I'm also really excited about the new math program we're using this year...


I first learned about JUMP (Junior Undiscovered Math Prodigies) math from the Timberdoodle catalogue.  They sell the JUMP at Home workbooks and gave them rave reviews.  JUMP breaks math down into the smallest incremental steps and their philosophy is this:

JUMP Math is a numeracy program. JUMP Math is dedicated to enhancing the potential in children by encouraging an understanding and a love of math in students and educators. JUMP Math replaces the self-fulfilling myth that some people are born with mathematical ability while others do not have the ability to succeed with assumptions that all children can be led to think mathematically.
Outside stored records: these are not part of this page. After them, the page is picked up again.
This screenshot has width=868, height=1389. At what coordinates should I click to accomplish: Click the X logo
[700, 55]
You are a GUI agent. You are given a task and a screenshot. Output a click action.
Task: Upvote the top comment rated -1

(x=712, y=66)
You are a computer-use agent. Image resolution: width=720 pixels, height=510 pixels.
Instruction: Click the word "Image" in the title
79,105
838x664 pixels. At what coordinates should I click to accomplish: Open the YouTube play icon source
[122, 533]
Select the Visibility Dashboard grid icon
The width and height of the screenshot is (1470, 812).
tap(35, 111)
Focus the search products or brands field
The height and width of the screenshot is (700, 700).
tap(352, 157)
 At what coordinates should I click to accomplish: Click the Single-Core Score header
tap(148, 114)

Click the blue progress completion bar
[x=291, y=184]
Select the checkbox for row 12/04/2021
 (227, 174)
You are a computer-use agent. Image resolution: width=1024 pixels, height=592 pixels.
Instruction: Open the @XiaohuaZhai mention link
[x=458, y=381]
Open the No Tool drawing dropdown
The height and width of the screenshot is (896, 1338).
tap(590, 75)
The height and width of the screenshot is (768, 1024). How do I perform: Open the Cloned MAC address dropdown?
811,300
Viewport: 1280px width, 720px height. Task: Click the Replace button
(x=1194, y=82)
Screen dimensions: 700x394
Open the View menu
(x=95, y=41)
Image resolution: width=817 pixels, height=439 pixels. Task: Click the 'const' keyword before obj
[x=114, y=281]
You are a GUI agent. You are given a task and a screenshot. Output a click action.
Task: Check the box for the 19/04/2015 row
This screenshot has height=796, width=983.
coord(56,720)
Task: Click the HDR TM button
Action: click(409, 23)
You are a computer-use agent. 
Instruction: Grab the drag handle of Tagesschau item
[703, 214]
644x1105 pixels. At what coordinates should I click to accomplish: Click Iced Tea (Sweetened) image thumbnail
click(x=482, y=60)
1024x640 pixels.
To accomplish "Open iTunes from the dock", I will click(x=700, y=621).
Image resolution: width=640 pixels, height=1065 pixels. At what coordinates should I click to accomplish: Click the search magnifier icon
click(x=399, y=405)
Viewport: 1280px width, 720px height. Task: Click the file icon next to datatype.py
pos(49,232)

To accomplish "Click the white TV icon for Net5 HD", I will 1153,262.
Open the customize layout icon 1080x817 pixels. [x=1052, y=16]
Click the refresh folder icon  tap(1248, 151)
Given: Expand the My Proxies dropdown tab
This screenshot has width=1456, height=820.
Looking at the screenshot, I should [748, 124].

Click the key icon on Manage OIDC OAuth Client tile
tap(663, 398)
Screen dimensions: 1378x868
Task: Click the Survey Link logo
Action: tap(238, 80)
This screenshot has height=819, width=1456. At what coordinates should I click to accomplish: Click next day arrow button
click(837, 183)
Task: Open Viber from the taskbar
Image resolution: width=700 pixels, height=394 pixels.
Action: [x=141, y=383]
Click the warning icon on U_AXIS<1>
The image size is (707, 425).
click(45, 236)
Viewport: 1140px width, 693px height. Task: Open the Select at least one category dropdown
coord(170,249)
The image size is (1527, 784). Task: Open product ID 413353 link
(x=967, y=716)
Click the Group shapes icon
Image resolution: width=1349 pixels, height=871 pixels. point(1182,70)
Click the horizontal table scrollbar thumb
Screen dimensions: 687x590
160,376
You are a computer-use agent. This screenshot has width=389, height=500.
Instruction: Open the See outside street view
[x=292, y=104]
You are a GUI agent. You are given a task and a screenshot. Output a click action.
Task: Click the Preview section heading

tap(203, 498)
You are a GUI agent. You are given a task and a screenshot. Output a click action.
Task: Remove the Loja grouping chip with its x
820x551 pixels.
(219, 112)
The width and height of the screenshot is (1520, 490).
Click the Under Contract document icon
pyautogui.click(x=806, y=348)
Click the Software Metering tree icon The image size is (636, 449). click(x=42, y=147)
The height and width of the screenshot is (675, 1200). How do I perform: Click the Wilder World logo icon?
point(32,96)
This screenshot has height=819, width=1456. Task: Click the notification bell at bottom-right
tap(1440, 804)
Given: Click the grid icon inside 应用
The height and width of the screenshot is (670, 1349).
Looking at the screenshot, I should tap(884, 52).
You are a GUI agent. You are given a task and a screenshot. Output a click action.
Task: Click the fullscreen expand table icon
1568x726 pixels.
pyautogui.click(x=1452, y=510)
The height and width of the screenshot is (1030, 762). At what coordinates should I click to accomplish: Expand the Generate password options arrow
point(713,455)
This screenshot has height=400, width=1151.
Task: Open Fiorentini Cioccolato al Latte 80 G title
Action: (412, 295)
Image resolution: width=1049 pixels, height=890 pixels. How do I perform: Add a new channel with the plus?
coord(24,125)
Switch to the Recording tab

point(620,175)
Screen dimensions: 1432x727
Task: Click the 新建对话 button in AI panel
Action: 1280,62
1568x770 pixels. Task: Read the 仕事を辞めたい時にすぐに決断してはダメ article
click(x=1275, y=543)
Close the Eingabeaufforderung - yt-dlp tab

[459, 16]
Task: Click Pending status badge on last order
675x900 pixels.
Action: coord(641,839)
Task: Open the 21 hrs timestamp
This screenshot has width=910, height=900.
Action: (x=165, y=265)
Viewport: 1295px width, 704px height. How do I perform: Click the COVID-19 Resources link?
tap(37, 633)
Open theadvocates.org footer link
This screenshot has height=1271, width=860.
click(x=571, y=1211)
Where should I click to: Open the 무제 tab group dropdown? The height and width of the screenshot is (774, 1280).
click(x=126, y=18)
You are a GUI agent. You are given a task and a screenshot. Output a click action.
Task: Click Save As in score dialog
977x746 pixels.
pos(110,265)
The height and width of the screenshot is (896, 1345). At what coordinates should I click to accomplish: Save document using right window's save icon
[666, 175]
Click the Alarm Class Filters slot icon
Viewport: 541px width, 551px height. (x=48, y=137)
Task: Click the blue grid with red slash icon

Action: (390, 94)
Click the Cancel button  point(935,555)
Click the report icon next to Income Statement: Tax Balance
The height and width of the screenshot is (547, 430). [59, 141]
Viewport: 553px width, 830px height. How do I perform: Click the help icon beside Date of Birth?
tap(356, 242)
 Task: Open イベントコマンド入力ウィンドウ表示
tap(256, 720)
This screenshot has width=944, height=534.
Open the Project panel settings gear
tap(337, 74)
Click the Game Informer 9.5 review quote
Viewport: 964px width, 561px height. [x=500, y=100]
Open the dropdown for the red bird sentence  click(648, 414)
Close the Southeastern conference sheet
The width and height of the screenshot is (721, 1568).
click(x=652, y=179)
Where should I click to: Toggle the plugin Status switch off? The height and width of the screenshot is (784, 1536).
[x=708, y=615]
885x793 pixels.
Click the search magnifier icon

JUMP is a not-for-profit company founded by John Mighton.  I read Mighton's book The Myth of Ability which covers how JUMP Math began and it's success with students that were otherwise far below grade level in mathematics.  It is a Canadian based company but provides books to meet US standards as well.  I purchased the Canadian versions for my kiddos via Amazon Canada.  The cost for BOTH children with shipping was $56 for one year of math.  That's because teacher's guides are FREE online.  The company truly is not-for-profit and interested in helping teachers and students achieve math success.

And we sure need some help in that department!   I am really, really excited about JUMP Math.  Our philosophy this year, as encouraged by Mighton in his book, is "I will not let you fail".  We won't move on til the kids are ready and I'm going to do my best to eliminate the math stress from our home.  Stay tuned through-out the year for updates.

(As a side note, if you are looking into JUMP Math, teachers guides are FREE online with registration.  Both my sister-in-law and I had major failure trying to register on the website.  We would never get a confirmation.  However, I ended up creating a Yahoo Canada email address and got my confirmation within ten minutes and I'm now in the system.  I emailed JUMP about this problem and received a personal email with access information for my regular email address. )

Considering God's Creation

Our core from My Father's World includes science using Genesis For Kids, a book of science experiments based on the seven days of Creation. I have to admit I am not at all excited about this book.  One glance through and all I could do was turn up my nose and curl my lip. However, Josh will be doing these experiments with the kids and I'll be doing Considering God's Creation with them!  This notebooking, Charlotte Mason inspired program is also based on the Creation week, but is much more my speed when it comes to teaching style and what I think is effective for my kiddos.   We'll be getting out in nature and keeping a notebook of what we learn. 

I'll be writing a separate post about what Petite will be doing this school year, but these are the highlights of the upcoming school year for the oldest two and myself!  I am always amazed at how much I learn, too. If you're homeschooling, I hope you're excited about the upcoming year and the curriculum you've chosen.  Have a great time growing together!